Without any pictures, reproduce exactly the lines running from the line containing "The width and height of the screenshot is (1024, 633)." through the end of the entries.

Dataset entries

- Opening Delimiter -

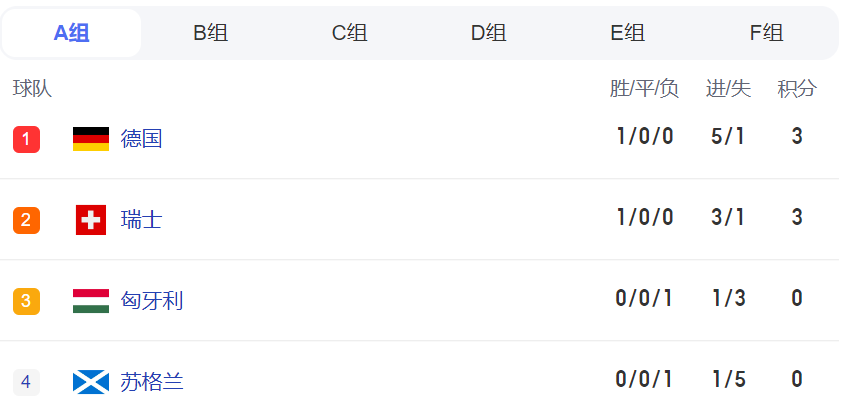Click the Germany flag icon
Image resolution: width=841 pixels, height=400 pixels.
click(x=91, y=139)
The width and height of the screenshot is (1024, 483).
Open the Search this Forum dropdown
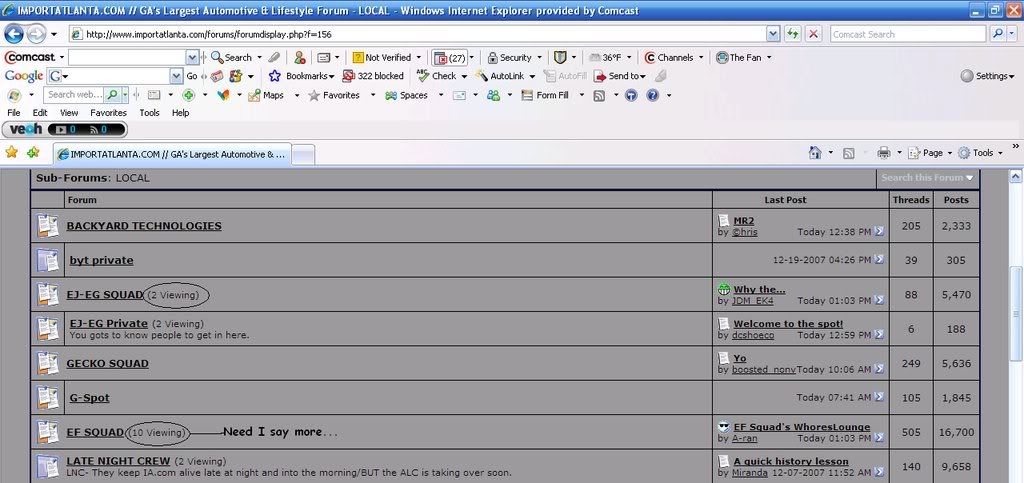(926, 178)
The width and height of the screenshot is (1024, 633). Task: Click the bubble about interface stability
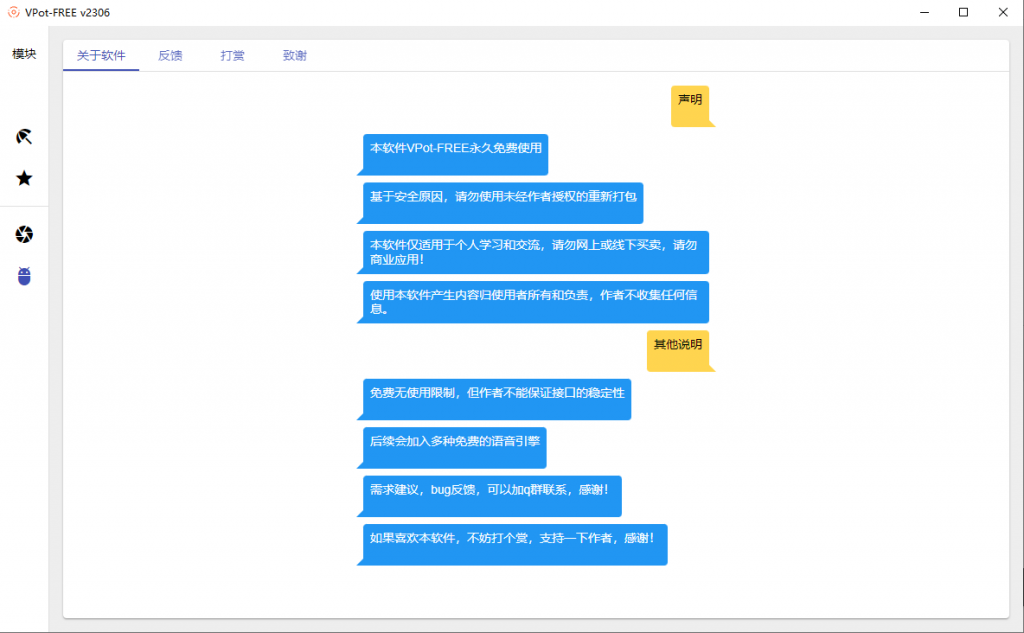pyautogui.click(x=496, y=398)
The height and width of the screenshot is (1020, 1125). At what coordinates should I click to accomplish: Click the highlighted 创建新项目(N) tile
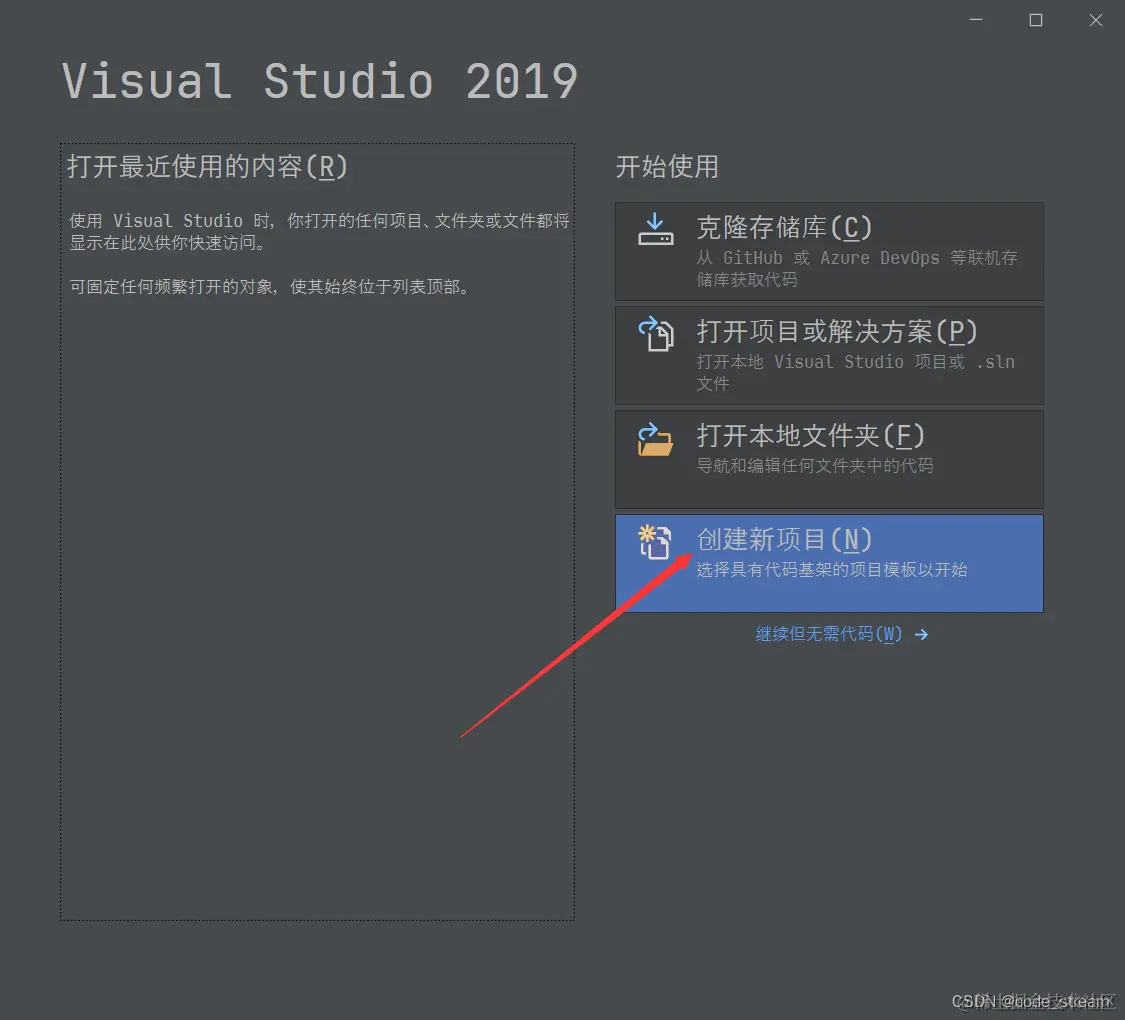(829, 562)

- Closing Delimiter -

**Response**:
The width and height of the screenshot is (1024, 633). Task: Click the bubble about interface stability
pyautogui.click(x=496, y=398)
The height and width of the screenshot is (1020, 1125). At what coordinates should I click to accomplish: Click the highlighted 创建新项目(N) tile
(829, 562)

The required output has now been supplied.